If you want a broader site health check alongside AI visibility work, Backlink Works also offers a free website SEO audit that can help identify technical and content issues before you adjust your AI search strategy.
Common mistakes to avoid
One common mistake is treating AI search optimisation as a shortcut. Tactics such as keyword stuffing, fake brand mentions, mass-generated content, deceptive schema, or artificial authority signals may create quality problems and can damage trust. AI systems are not a reason to lower editorial standards.
Another mistake is assuming every citation means endorsement, or that every brand mention will generate traffic. In practice, a clickable citation, a text-only mention, a recommendation, a referral visit, an organic impression, and a traditional ranking are all different things. They should be measured separately.

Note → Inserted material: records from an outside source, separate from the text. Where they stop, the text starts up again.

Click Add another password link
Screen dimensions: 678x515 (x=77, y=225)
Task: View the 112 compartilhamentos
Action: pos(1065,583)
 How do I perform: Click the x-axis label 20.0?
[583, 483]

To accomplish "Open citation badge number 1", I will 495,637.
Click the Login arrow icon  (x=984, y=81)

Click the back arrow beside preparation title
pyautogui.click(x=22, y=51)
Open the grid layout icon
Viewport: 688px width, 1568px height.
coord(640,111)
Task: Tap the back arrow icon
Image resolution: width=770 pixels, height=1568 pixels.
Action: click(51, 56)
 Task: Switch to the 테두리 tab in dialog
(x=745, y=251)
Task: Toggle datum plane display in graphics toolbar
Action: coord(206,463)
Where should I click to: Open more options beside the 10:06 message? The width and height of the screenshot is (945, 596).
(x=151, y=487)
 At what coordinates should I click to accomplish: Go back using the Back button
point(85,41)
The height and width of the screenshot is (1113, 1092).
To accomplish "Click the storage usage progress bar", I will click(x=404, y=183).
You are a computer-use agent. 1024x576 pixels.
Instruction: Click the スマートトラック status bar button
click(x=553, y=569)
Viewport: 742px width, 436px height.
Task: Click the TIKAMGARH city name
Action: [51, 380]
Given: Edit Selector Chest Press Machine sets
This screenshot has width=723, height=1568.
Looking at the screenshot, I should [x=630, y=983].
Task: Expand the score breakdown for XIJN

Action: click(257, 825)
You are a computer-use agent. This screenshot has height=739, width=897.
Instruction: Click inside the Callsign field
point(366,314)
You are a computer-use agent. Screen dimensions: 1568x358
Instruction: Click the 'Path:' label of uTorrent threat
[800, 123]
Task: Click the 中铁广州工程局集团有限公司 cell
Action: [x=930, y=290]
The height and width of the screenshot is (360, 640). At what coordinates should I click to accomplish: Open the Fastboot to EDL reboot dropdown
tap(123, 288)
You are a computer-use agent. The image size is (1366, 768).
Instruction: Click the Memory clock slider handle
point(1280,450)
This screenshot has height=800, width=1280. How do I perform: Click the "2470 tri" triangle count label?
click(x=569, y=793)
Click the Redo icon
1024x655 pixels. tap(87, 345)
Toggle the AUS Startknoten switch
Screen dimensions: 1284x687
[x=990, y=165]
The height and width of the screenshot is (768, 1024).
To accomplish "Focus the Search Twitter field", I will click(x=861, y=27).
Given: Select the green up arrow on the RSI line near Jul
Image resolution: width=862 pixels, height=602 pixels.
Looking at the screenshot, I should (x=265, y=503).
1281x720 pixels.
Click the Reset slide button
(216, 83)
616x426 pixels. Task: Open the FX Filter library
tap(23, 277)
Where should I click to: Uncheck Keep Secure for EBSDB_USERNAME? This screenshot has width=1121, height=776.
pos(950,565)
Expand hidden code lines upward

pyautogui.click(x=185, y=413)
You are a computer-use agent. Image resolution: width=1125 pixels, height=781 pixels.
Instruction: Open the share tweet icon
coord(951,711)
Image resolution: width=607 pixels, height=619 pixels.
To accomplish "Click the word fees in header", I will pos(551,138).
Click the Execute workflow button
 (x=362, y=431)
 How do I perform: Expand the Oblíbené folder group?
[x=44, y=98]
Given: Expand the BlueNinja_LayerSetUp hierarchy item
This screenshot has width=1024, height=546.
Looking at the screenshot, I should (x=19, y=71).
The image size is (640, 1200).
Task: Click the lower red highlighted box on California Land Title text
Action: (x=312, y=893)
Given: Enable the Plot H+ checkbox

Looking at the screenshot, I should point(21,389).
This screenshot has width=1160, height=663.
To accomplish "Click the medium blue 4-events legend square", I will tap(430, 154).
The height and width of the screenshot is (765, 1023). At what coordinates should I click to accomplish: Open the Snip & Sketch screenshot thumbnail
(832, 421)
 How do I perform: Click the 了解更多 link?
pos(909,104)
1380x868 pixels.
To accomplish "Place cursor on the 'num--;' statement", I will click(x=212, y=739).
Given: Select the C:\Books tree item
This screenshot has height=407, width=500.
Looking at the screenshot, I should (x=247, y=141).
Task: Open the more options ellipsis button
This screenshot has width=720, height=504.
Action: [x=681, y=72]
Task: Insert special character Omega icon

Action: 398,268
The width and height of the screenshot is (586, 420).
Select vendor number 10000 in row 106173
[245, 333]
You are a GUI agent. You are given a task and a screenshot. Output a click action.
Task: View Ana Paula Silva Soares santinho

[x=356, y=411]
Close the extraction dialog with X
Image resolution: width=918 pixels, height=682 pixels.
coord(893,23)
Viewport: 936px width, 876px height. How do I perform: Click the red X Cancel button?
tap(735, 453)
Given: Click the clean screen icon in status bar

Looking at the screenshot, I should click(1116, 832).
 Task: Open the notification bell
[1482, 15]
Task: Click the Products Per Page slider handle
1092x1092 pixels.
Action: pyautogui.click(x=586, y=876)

It is also unhelpful to redesign a site for machines at the expense of people. AI search visibility usually improves when pages are genuinely useful to human readers first.
Conclusion
Websites can improve their chances of being understood and surfaced by AI search systems by strengthening the same fundamentals that support good SEO: helpful content, technical accessibility, clear entities, trustworthy information, and a strong user experience. That applies whether a user is seeing Google AI Overviews, asking a conversational query in ChatGPT Search, checking sources in Perplexity, or exploring answers through Copilot, Gemini, or Claude.
There is no guaranteed path into AI-generated answers, and the details will keep changing as platforms evolve. The most resilient approach is to build pages that are accurate, indexable, and genuinely valuable, then monitor how your brand appears across search and answer engines over time.
Frequently Asked Questions
Can a website be guaranteed to appear in Google AI Overviews?
No. Google AI Overviews may select and present sources differently depending on the query, the page, and how the system interprets the topic. Strong SEO and useful content can help, but they do not guarantee inclusion.
Do structured data and schema markup make AI citations more likely?
Structured data can clarify what a page is about, which may help search systems understand it. However, schema does not guarantee citations, recommendations, or rankings in AI-generated answers.
How is AI search traffic different from normal organic traffic?
AI search traffic may come through citations, embedded links, or follow-up visits after an answer is shown. Some interactions may be harder to attribute than standard organic clicks, so reporting often needs more than one metric.
Should websites change their whole SEO strategy for AI search?
Usually not. AI search should be treated as an extension of SEO and content strategy, not a replacement. The best next step is often to improve page quality, technical health, and brand clarity while monitoring how different platforms behave.